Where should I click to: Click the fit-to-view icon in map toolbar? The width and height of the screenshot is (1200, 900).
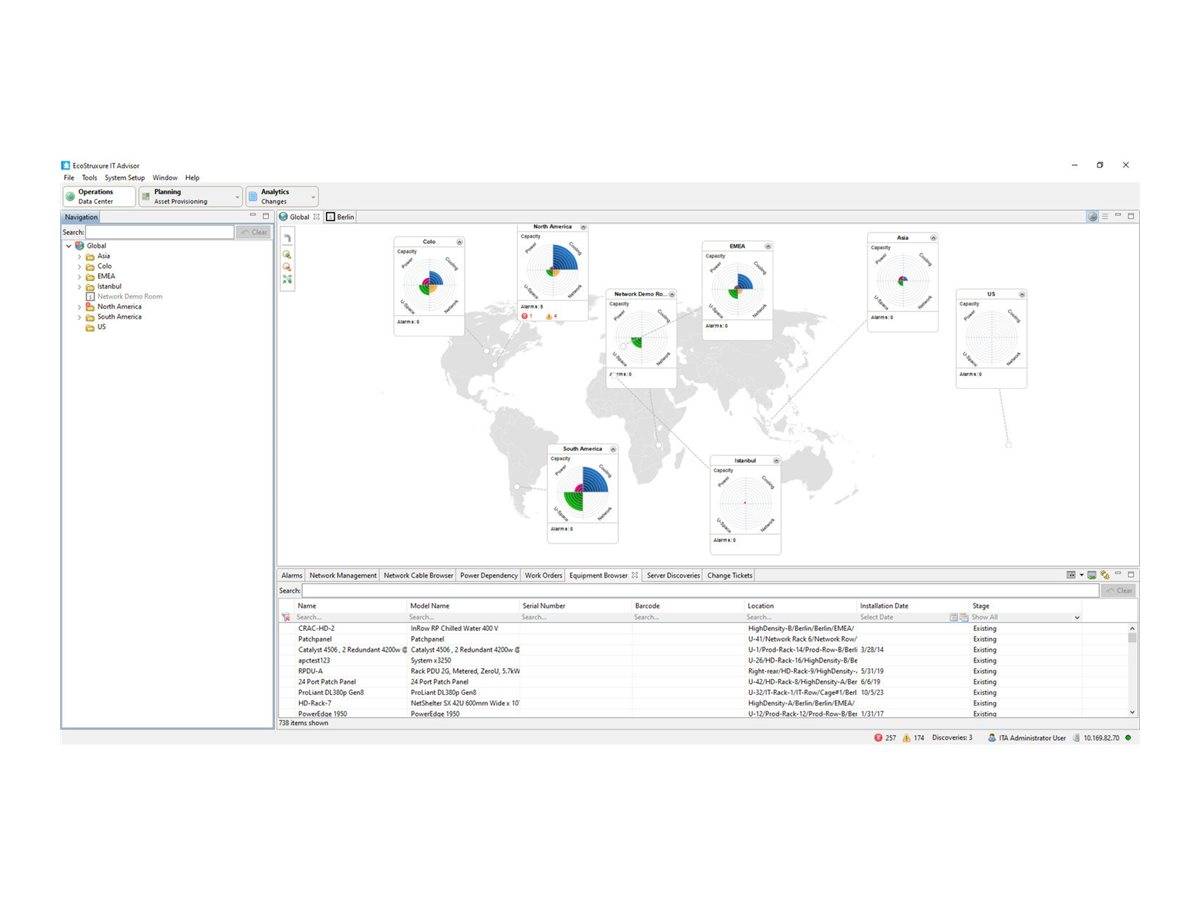pyautogui.click(x=287, y=280)
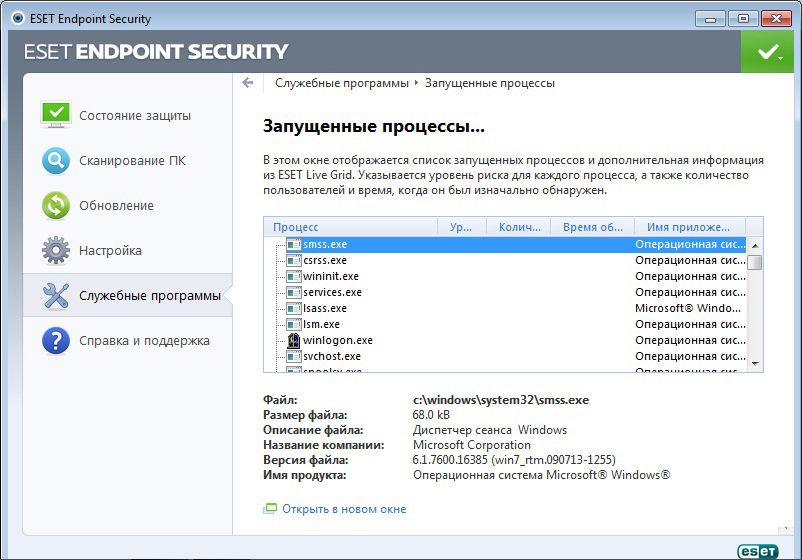The height and width of the screenshot is (560, 802).
Task: Go to 'Служебные программы' breadcrumb link
Action: [342, 83]
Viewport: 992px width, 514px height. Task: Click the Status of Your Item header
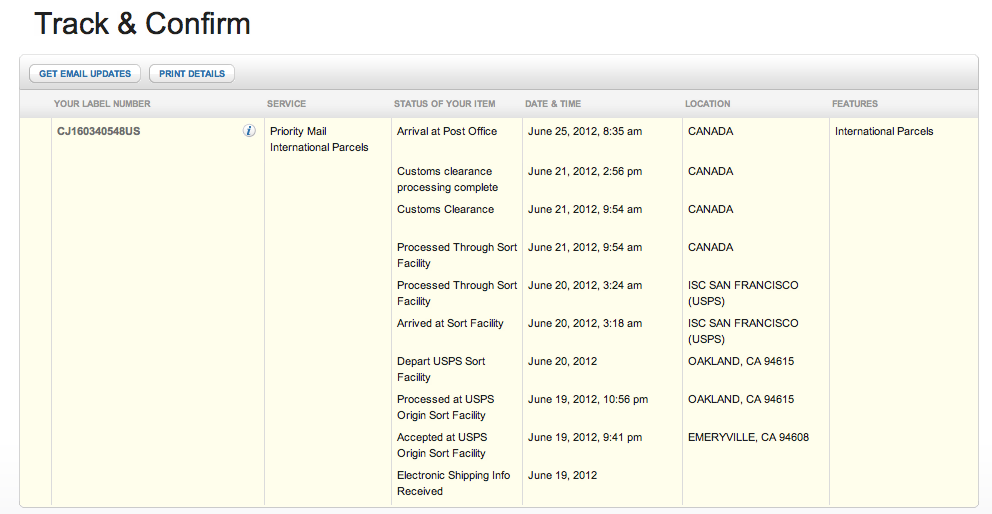pyautogui.click(x=444, y=104)

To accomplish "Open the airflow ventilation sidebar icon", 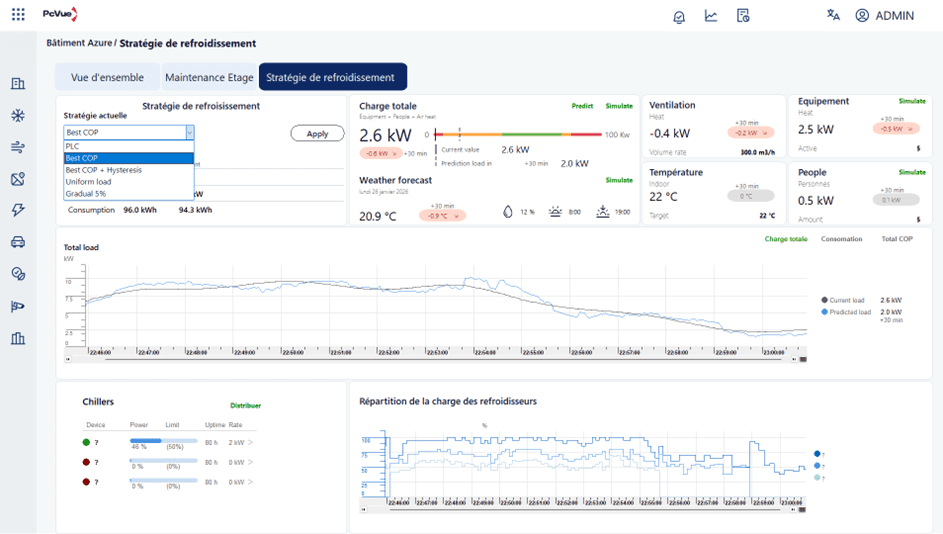I will click(x=18, y=148).

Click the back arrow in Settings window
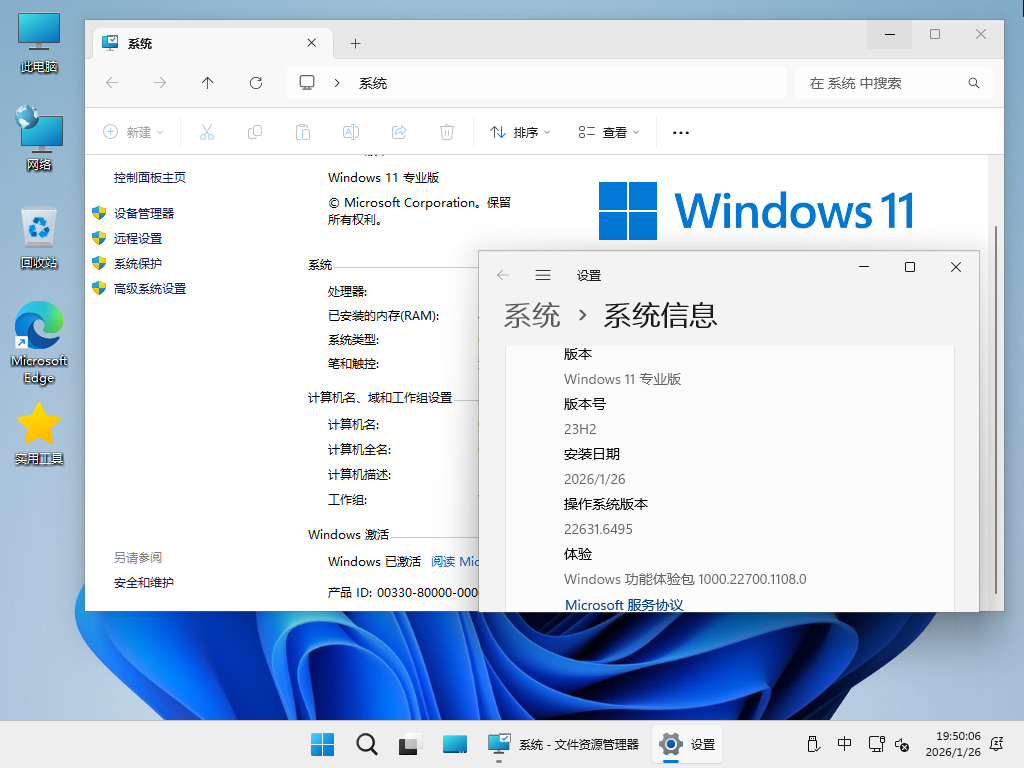tap(502, 274)
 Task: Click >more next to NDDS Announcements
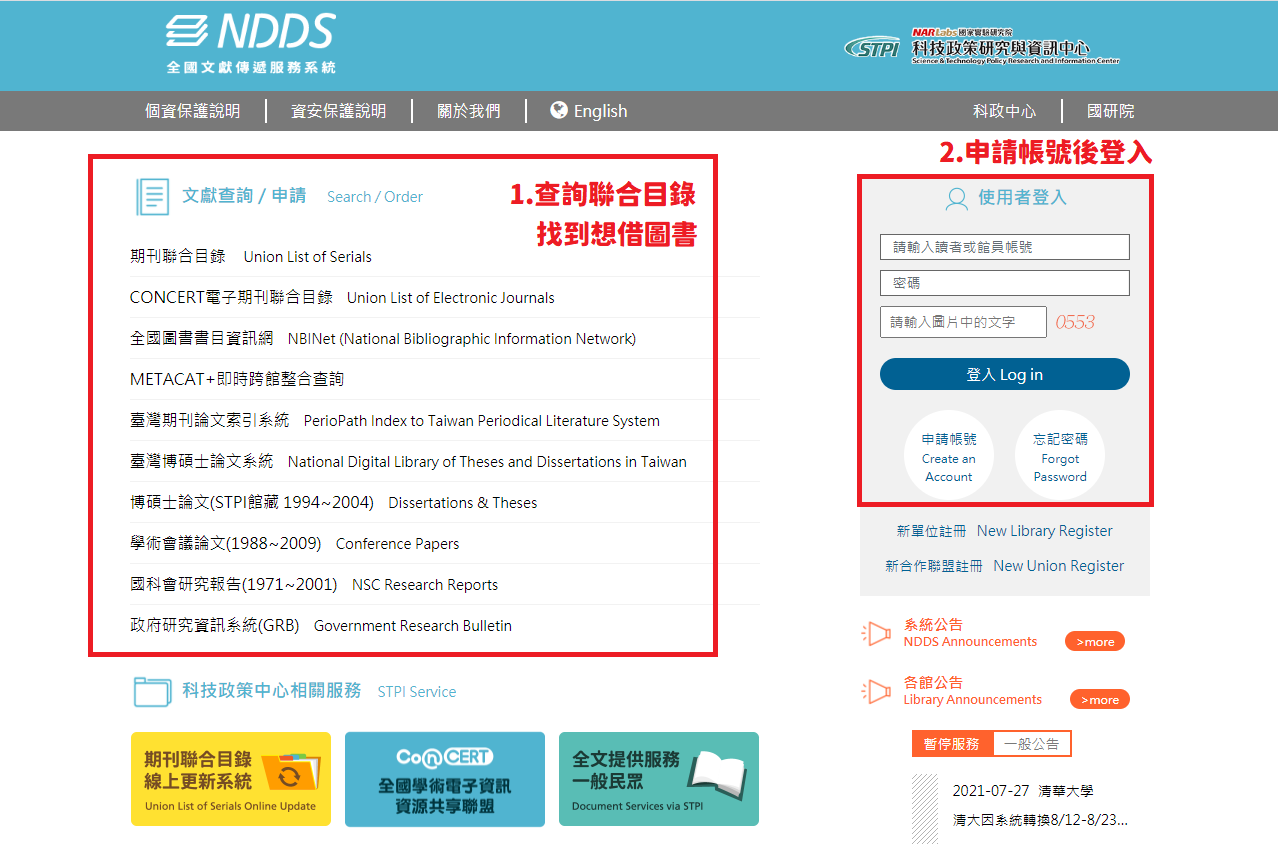(x=1094, y=642)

• _WHAT YOU ARE ASKED TO DO_: Copy exactly the lines from the one containing "Click the back arrow in Settings window" through the final line of the records above, both included, and leave out any pictures.

• _YOUR SOLUTION_:
Click the back arrow in Settings window
tap(502, 274)
 Task: Click >more next to NDDS Announcements
(x=1094, y=642)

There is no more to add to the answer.